The First Step Towards National Suicide: America Loses Its AAA Rating

The First Step Towards National Suicide: America Loses Its AAA Rating

Treasury Secretary Timothy F. Geithner said the U.S. is in no danger of losing its Aaa debt rating even though the Obama administration has predicted a $1.6 trillion budget deficit in 2010.

“Absolutely not,” Geithner said, when asked in an ABC News interview broadcast yesterday whether a downgrade is a concern. “That will never happen to this country.” — 02/08/2010

Egan-Jones is the first, but sadly, it probably won’t be the last.

Credit rating agency Egan-Jones has cut the United States’ top credit ranking, citing concerns over the country’s high debt load and the difficulty the government faces in significantly reducing spending.

The agency said the action, which cut U.S. sovereign debt to the second-highest rating, was not based on fears over the country not raising its debt ceiling.

Instead, the cut is due the U.S. debt load standing at more than 100 percent of its gross domestic product. This compares with Canada, for example, which has a debt-to-GDP ratio of 35 percent, Egan-Jones said in a report sent on Saturday.

A lot of people will wave this off because it’s not Moody’s or Standard & Poor’s, but they shouldn’t. This fight over the debt ceiling is a symptom, not the real disease. The real problem we have in this country is that our level of spending appears to be increasingly unsustainable, even over the medium-term, yet there seems to be very little appetite for dealing with the problem seriously. In fact, if you watch what the Democratic Party does, as opposed to politically motivated lip service Democrats give on the issue, you’d think we didn’t have a problem at all.

Unfortunately, that’s not the case and most Americans are unaware of how close we are to an absolutely devastating economic setback that we could conceivably never recover from in the lifetimes of anyone reading this post. All it would take is Moody’s and Standard & Poor’s joining Egan-Jones and an economic apocalypse would begin to swing into place.

The direct consequences of a downgrade of Uncle Sam’s credit on U.S. public finances would be pretty bad. But, as with natural disasters, the aftershocks of this man-made catastrophe might prove more devastating than the main event. In this case, imagine a tsunami of rolling corporate downgrades following the earthquake of a Treasury downgrade, a run on the banks, a discredited FDIC, frozen money-market funds, and a plunging dollar.

…Here’s what Fitch says: “Ratings on bonds with direct credit enhancement provided by Fannie Mae, Freddie Mac, or other GSEs would generally reflect the ratings of the credit enhancement provider.” In English: If the government isn’t AAA, nothing that the government backs is AAA, either.

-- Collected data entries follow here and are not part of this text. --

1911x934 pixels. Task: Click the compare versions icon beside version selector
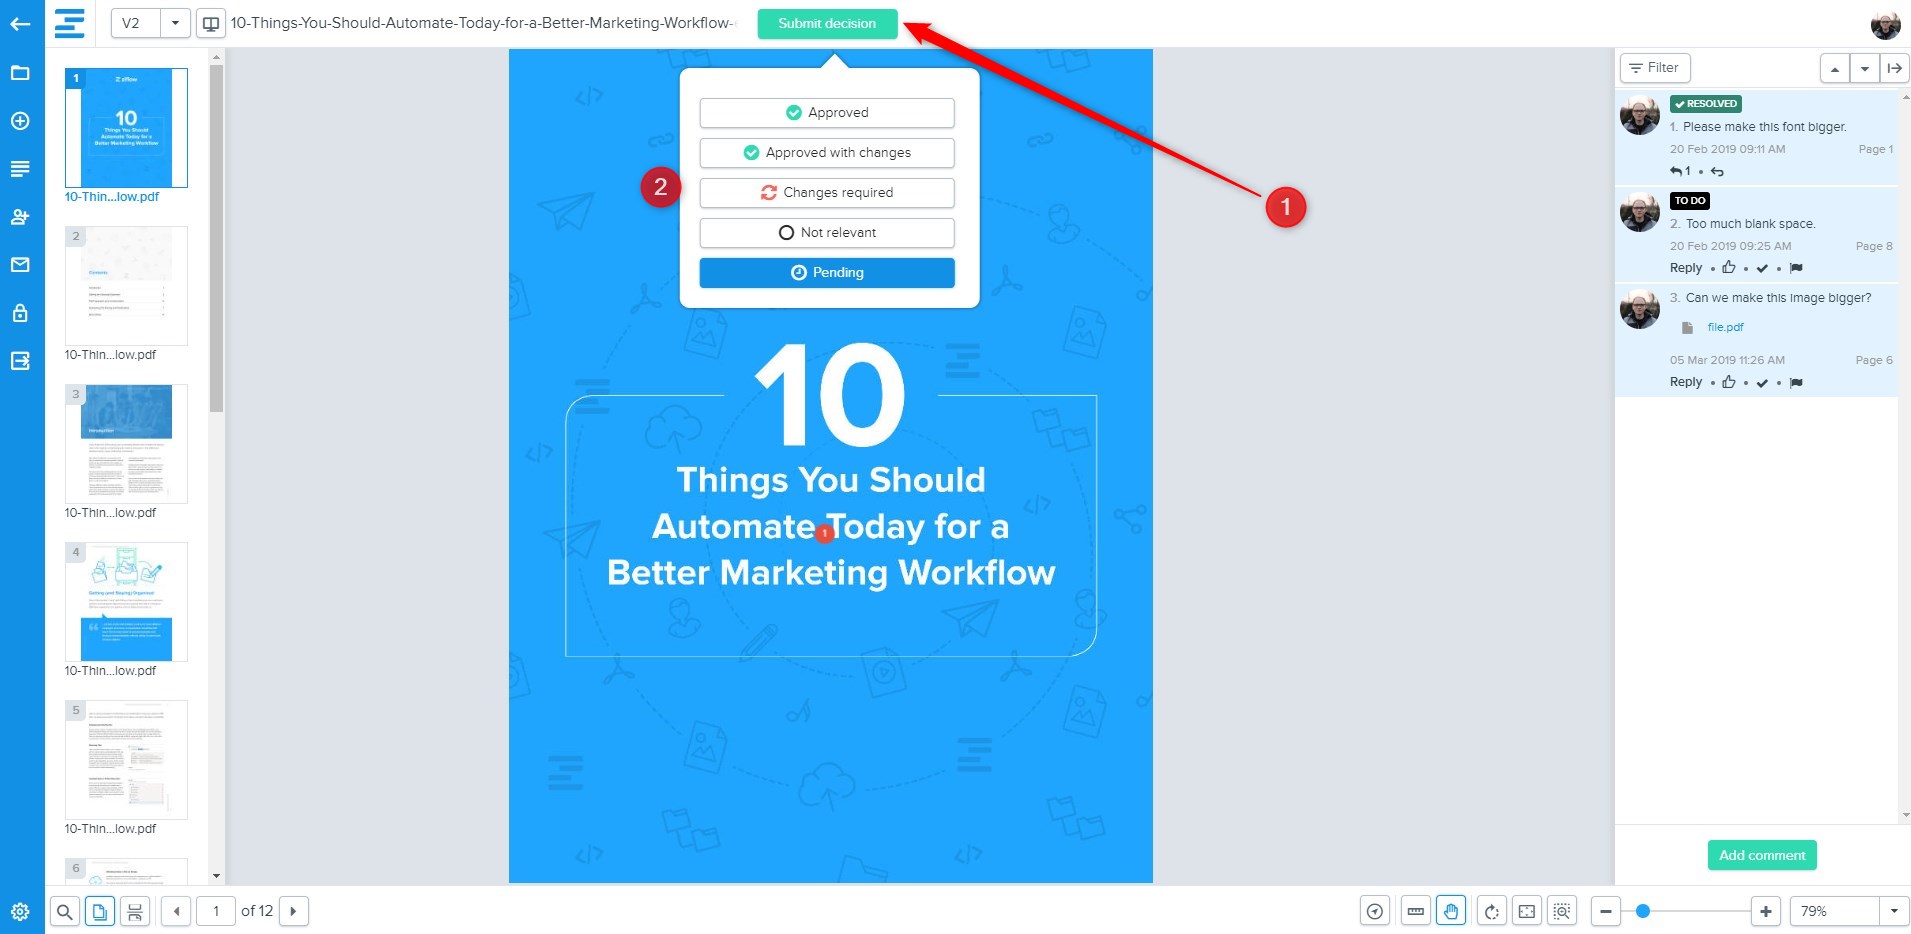tap(211, 23)
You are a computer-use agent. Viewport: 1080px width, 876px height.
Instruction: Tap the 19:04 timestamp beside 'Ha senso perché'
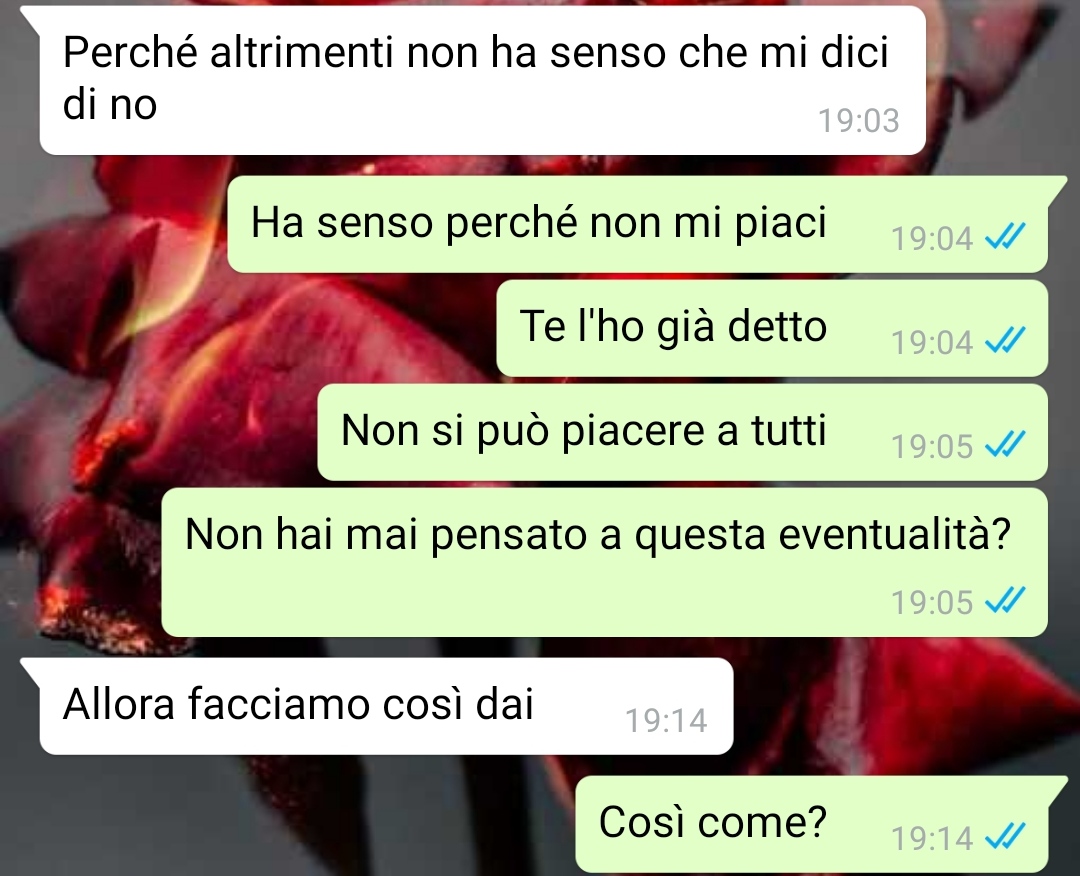pyautogui.click(x=932, y=239)
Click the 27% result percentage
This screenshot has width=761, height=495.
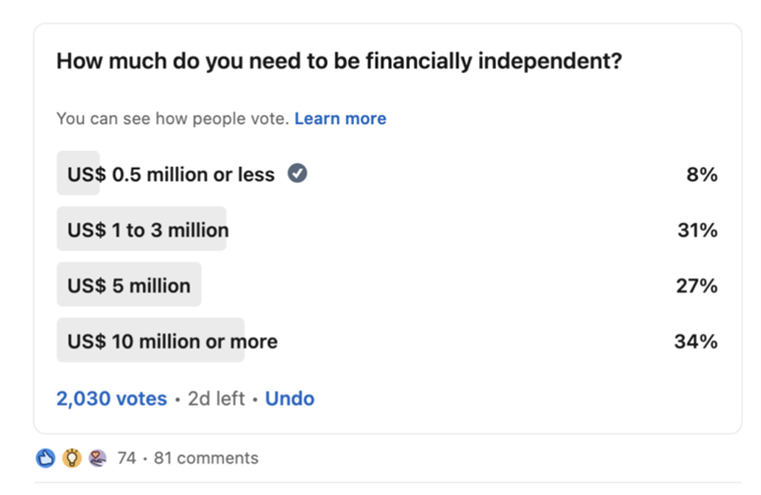click(697, 286)
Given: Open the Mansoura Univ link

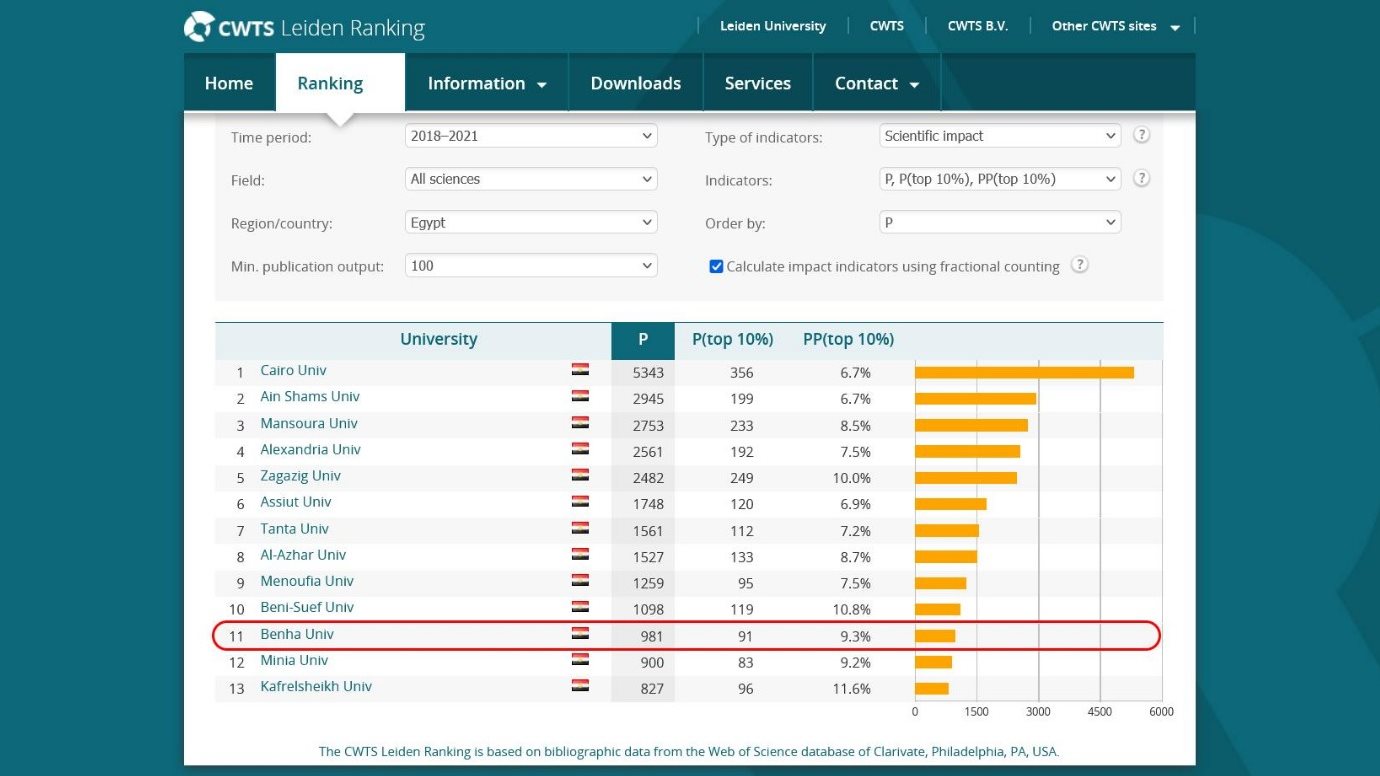Looking at the screenshot, I should pos(309,424).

Fitch also warns that money-market funds could face “liquidity pressure,” something to keep in mind if there’s a run on downgraded banks backed by a downgraded FDIC.

So, who’s who in this world of hurt?

The ten major holders of U.S. Treasury debt are, in order: 1. the Fed, which has more than doubled its holdings of U.S. sovereign debt in the past few years; 2. individual investors, mostly in the United States; 3. the Chinese; 4. the Japanese; 5. pension funds; 6. mutual funds; 7. state and local governments; 8. the Brits; 9. the banks; and 10. insurance companies. (More here.) The national governments have worries of their own already – some of them are in pretty dire straits (the Japanese national debt is 200 percent of GDP) and some of their situations are basically unknowable (China). God alone knows what the Fed will do.

…State and local governments are holding another $1 trillion or so in Treasuries, meaning that the credit profile of our already struggling states and cities would have about as much credibility as Dominique Strauss-Kahn’s wedding vows.

…Back to those banks and insurance guys: Contrary to what our dear leaders in Washington have claimed, the world’s financial system has not been reformed. In fact, a great deal of the bailouts and the legislation that followed them was designed specifically to prevent the kind of fundamental reforms that are needed. A global financial system brought to its knees by a raft of bad mortgages is going to be knocked ass-over-teakettle by a downgrade of U.S. Treasury debt.

…The thing that has not been sufficiently understood, I think, is this: The United States is not on a downgrade watch because the markets fear we won’t raise the debt ceiling in time to avoid a default; the United States is on a downgrade watch because the markets believe the debt-ceiling debate presents the last real opportunity for the government to enact a meaningful fiscal-reform program before it is well and truly too late to avoid a national crisis. The credit agencies, wisely or not, aren’t worried about the short-term political fight leading to an immediate default, but about the near- to medium-term fiscal situation, which is plainly unsustainable.

Losing our AAA credit rating would be like falling off the side of a cliff and rolling all the way down to the ground and, folks, Uncle Sam’s first toe is already hovering in the air and he’s struggling to get his balance.